What to produce: Excluding pictures, retype the line with "The width and" and each line that follows it to the end of the data below, word for word.

═══

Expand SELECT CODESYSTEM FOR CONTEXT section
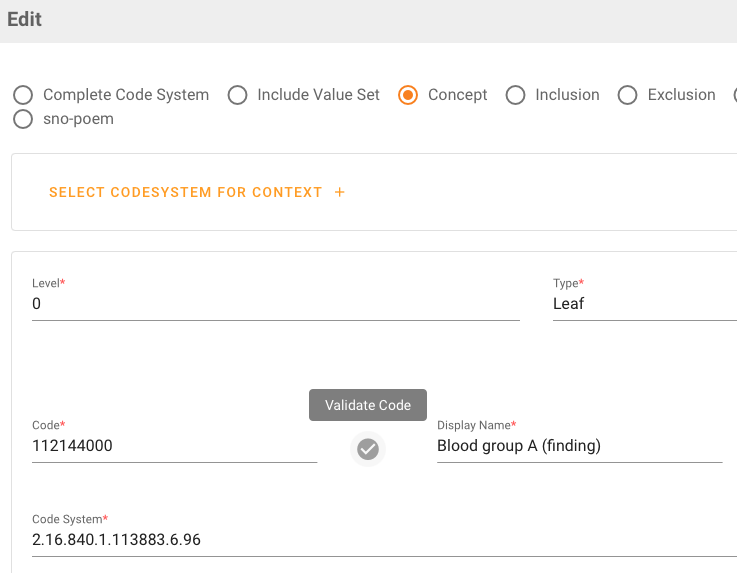 185,192
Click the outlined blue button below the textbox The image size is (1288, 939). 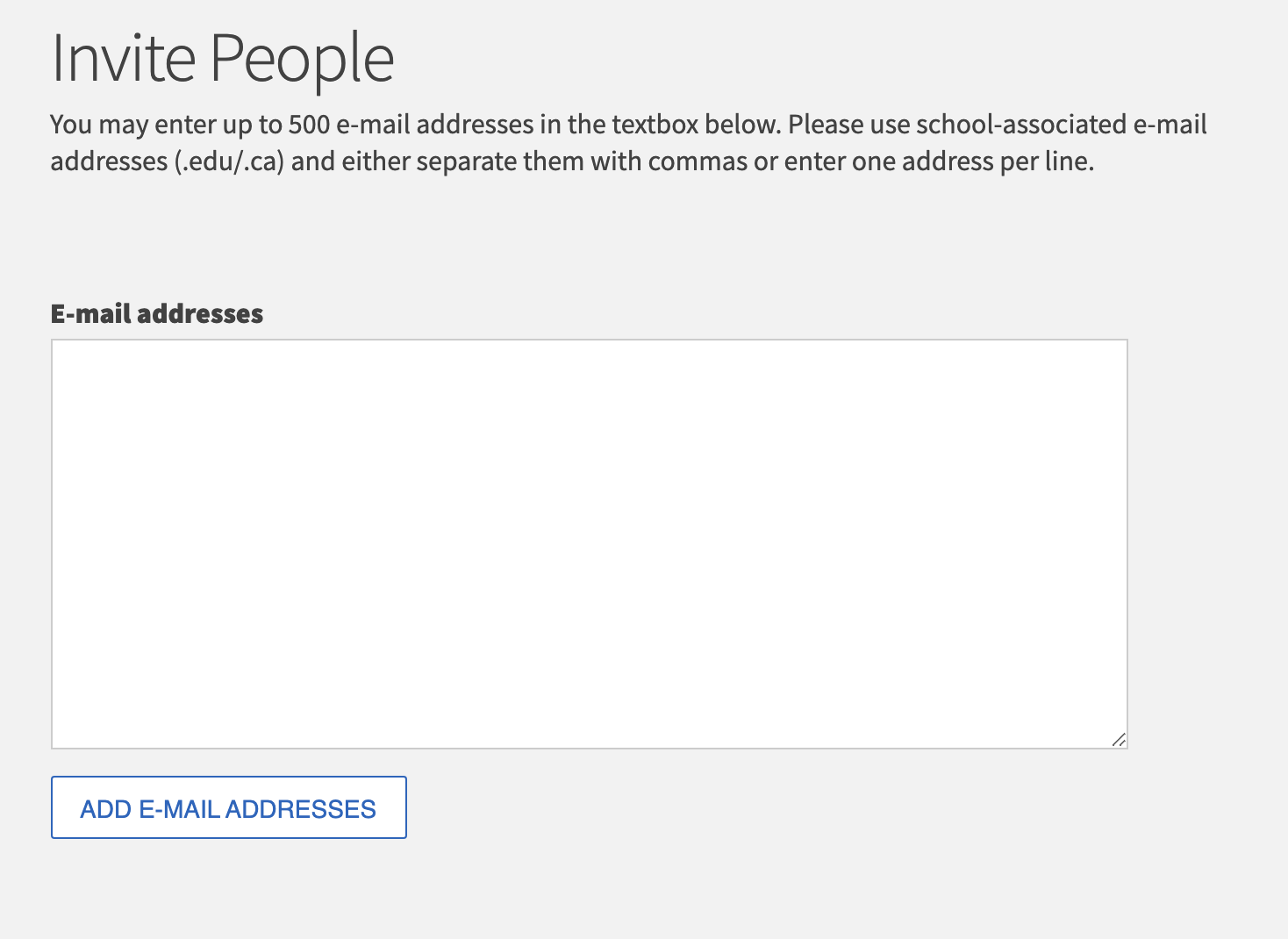point(228,808)
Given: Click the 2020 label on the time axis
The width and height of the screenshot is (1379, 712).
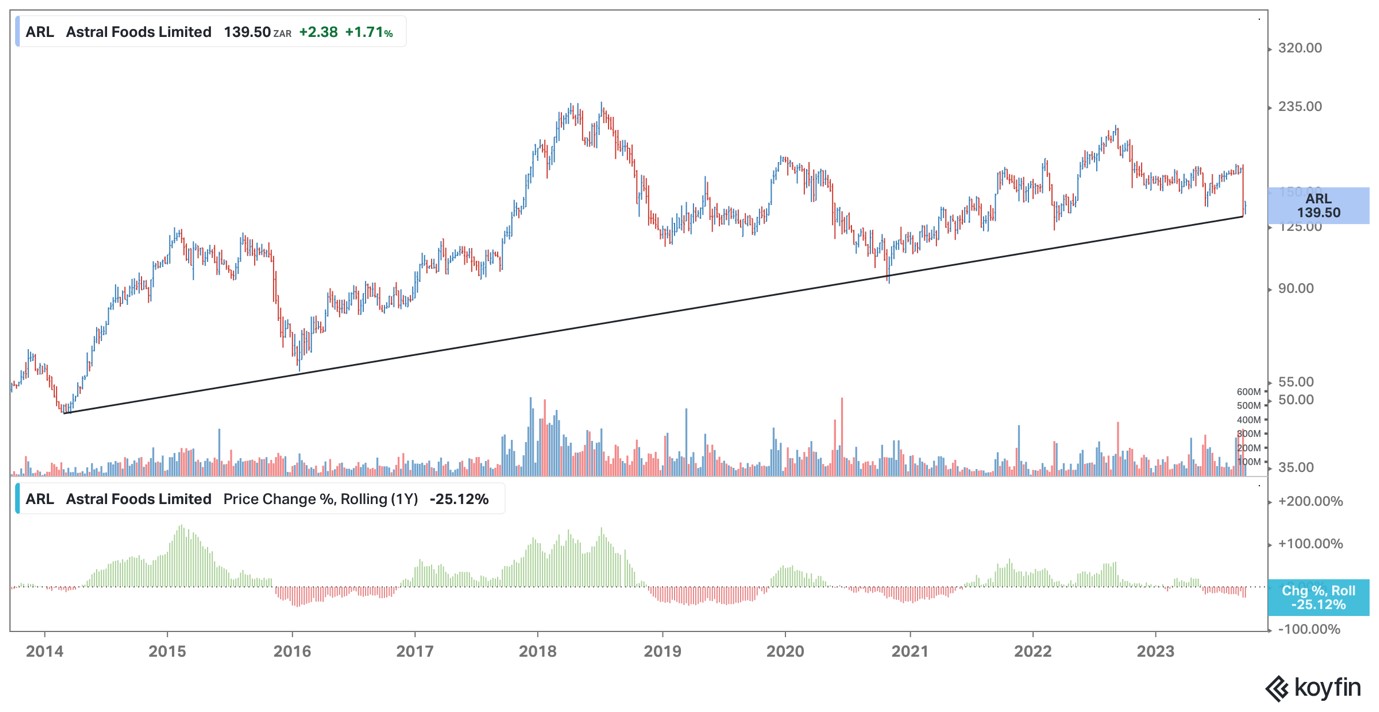Looking at the screenshot, I should [x=785, y=653].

═══

Result of the task:
The width and height of the screenshot is (1379, 712).
Looking at the screenshot, I should [x=785, y=653].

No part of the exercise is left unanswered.